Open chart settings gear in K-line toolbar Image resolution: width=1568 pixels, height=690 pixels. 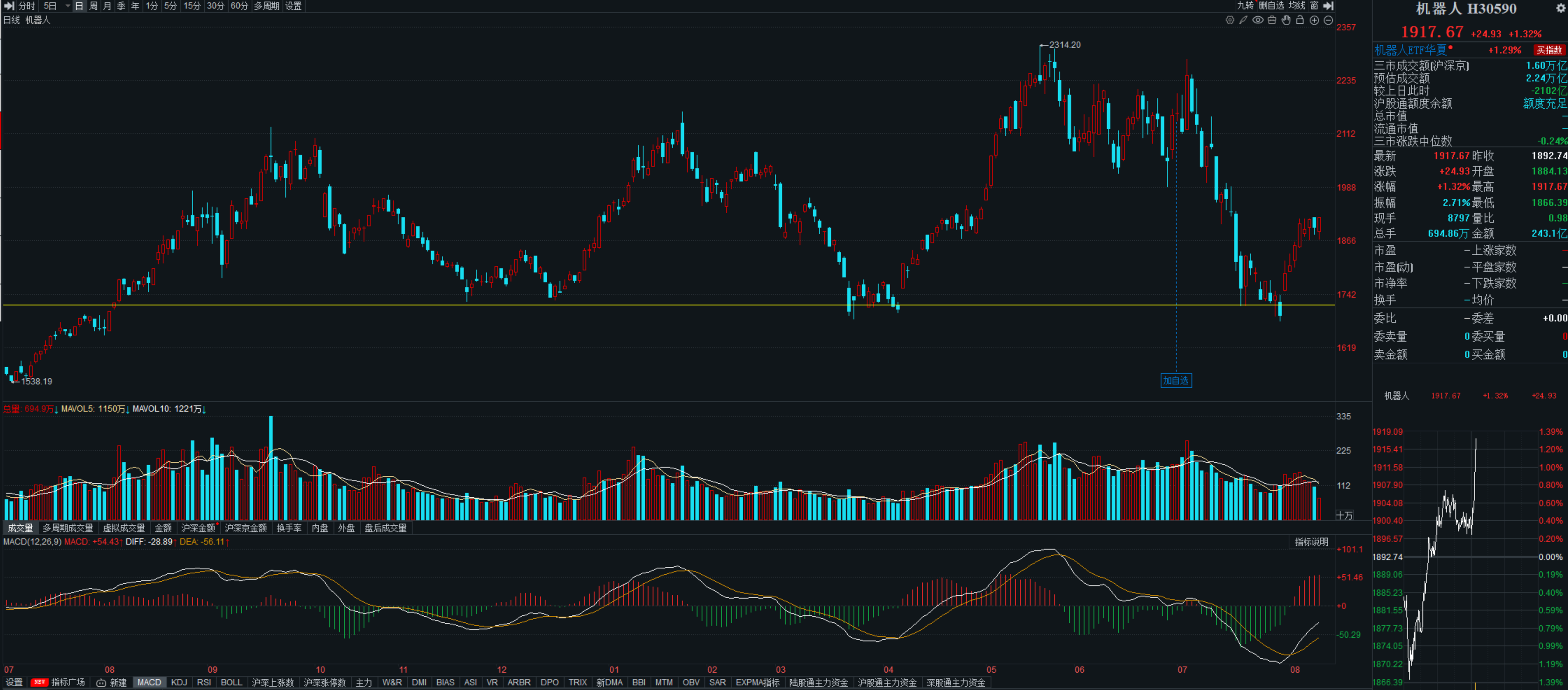[1230, 20]
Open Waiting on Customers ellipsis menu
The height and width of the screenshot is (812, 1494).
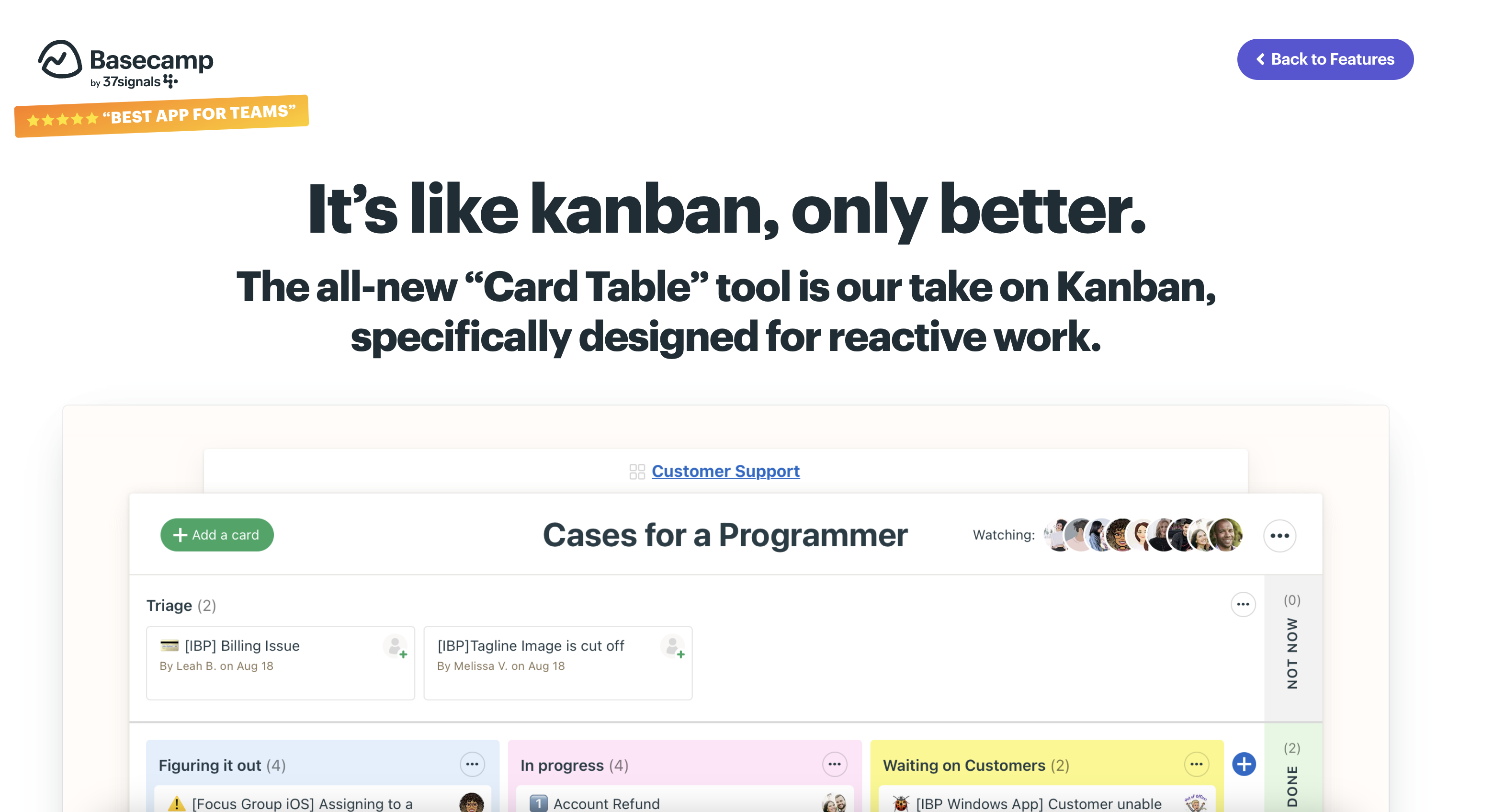click(1197, 765)
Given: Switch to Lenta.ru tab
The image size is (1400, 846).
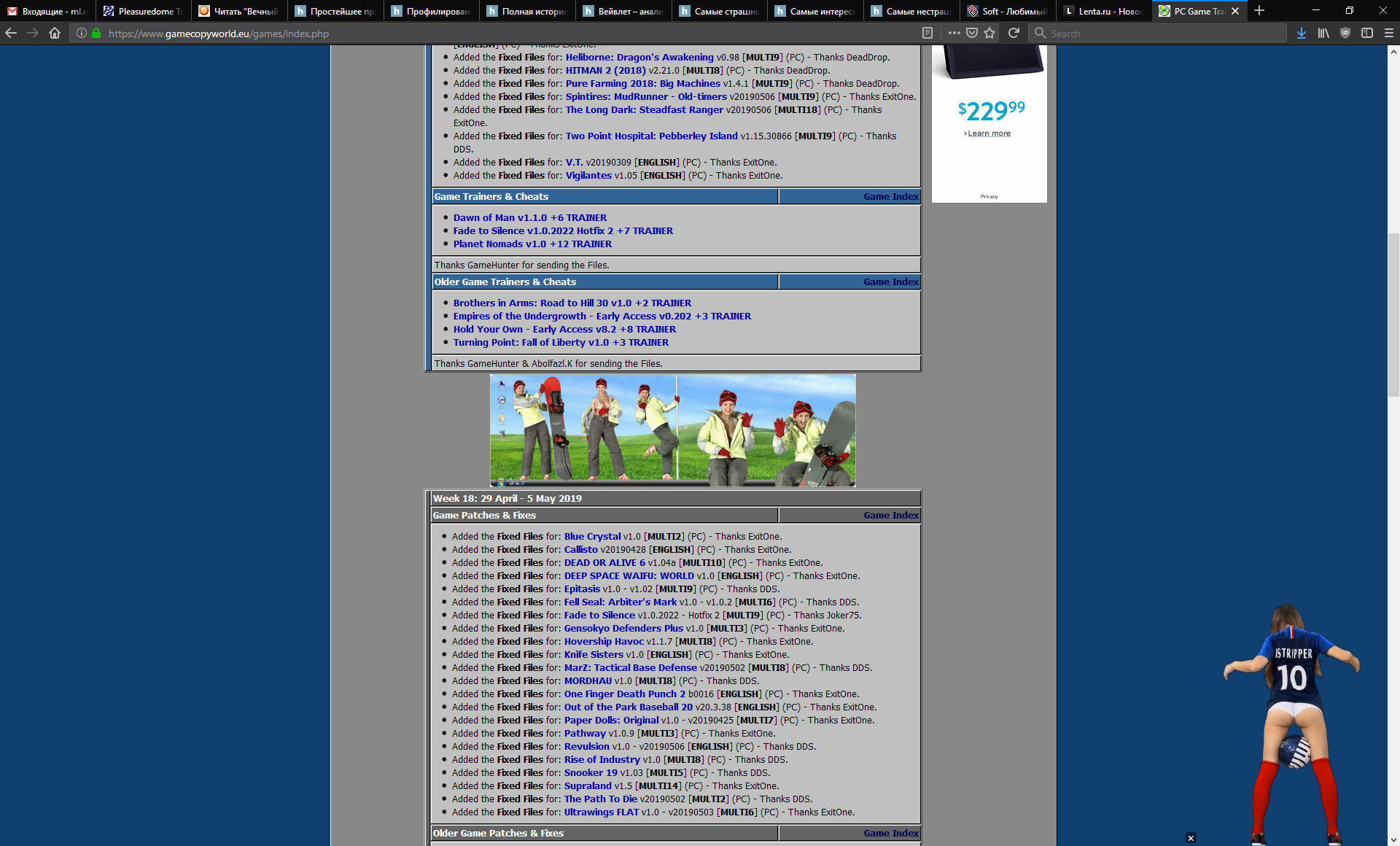Looking at the screenshot, I should (x=1104, y=11).
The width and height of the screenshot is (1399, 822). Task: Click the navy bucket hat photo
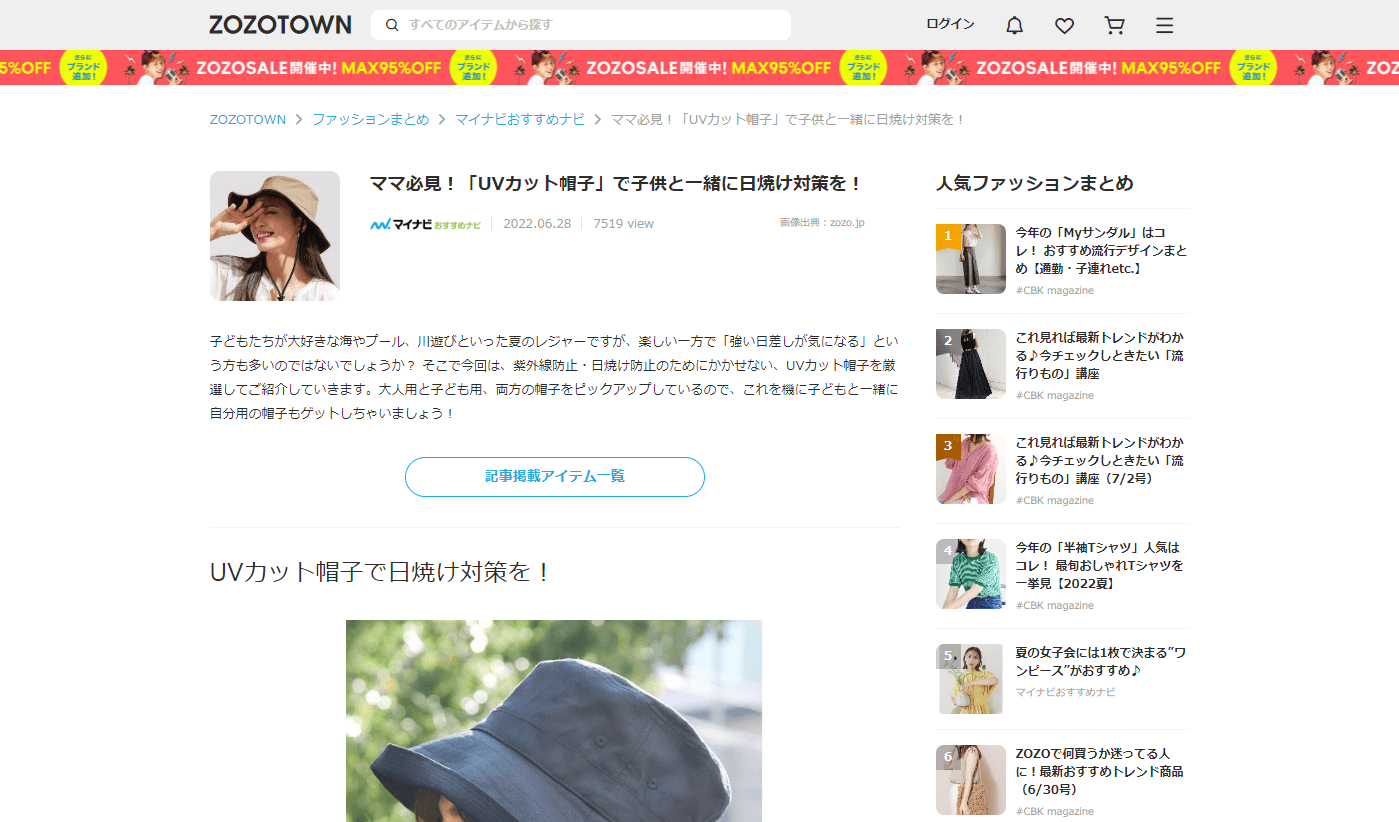(554, 720)
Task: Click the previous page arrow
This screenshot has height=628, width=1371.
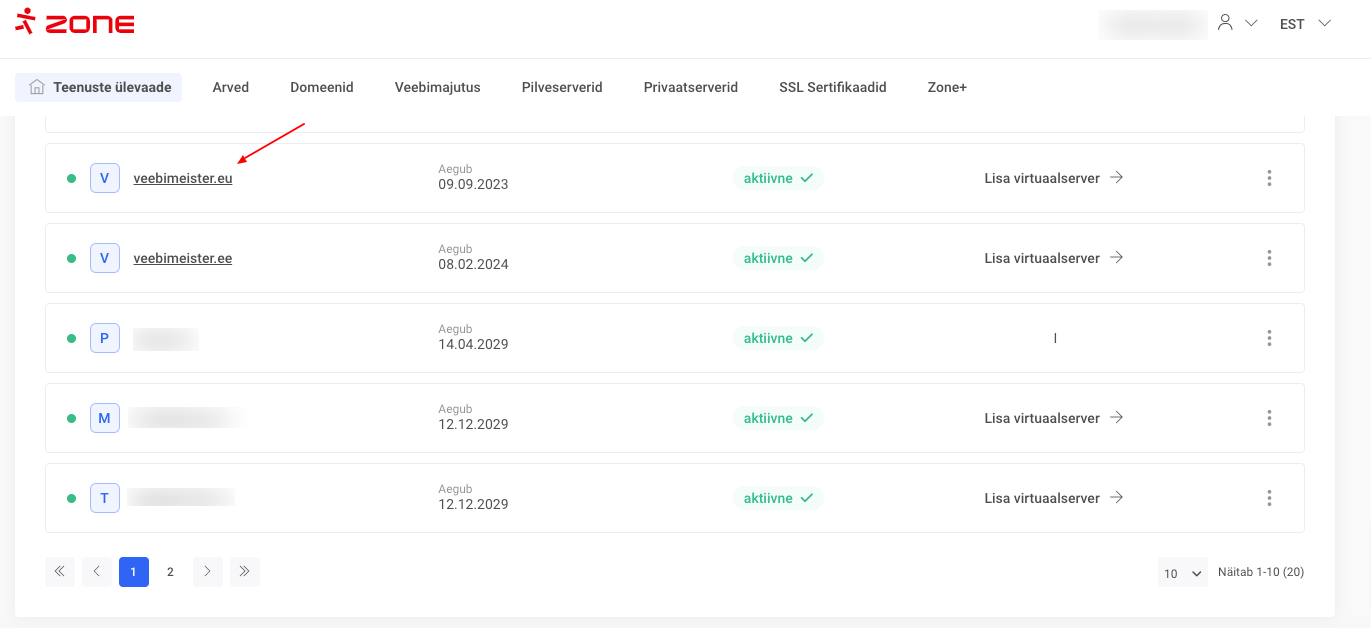Action: (x=97, y=572)
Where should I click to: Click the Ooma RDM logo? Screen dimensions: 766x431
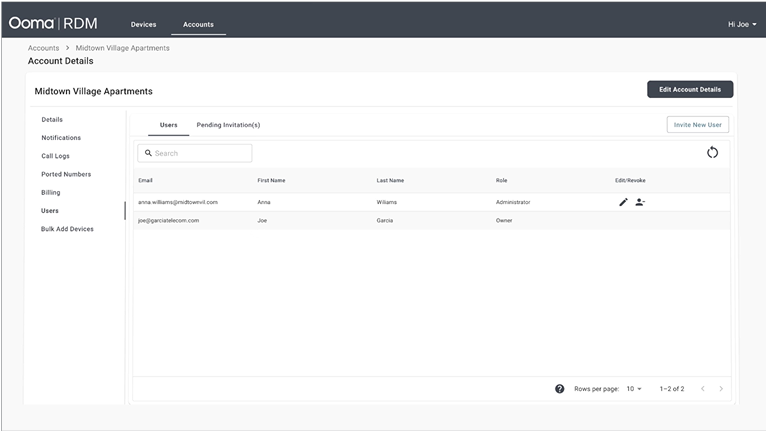(53, 23)
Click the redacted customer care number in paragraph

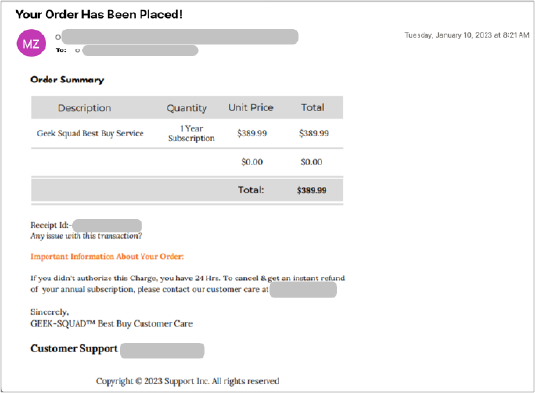tap(303, 290)
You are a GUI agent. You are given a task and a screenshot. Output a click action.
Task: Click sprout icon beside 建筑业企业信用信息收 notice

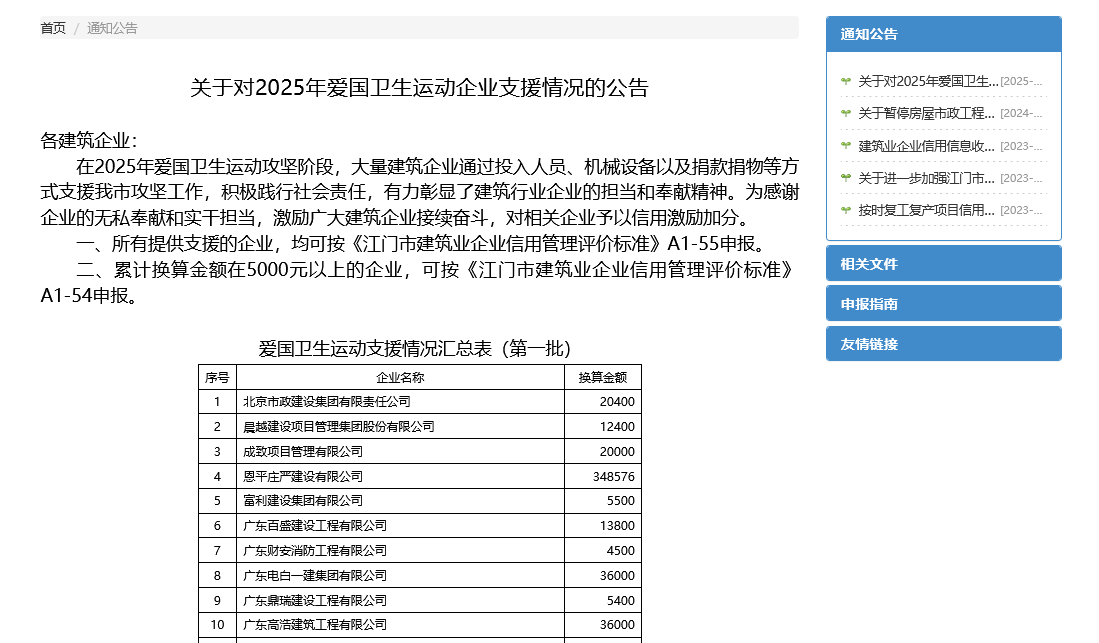(x=846, y=146)
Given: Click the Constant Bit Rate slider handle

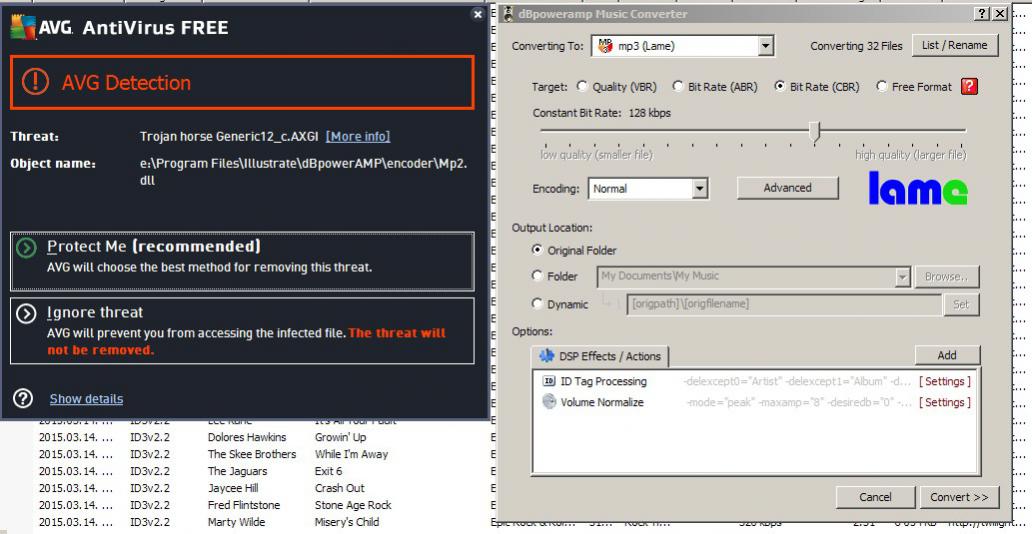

------------------------------------------------------------

AIM:
Please copy the records above, from the line holding "Task: Click the previous page arrow" through the line holding "(x=846, y=146)", inclusive, keeping the requests, but multiply each coordinate in the answers by 0.5 and round to whole numbers, with halves going up. Give only these lines and leave the pictures out.

RESPONSE BELOW:
Task: Click the previous page arrow
This screenshot has height=628, width=1371.
Action: (x=49, y=286)
Where should I click to: Click the Ooma RDM logo? Screen dimensions: 766x431
(27, 12)
Click the redacted customer care number in paragraph

tap(152, 145)
You are a GUI agent. You are given a task and a screenshot. Output a click action.
Task: Click sprout icon beside 建筑业企业信用信息收 notice

(x=423, y=73)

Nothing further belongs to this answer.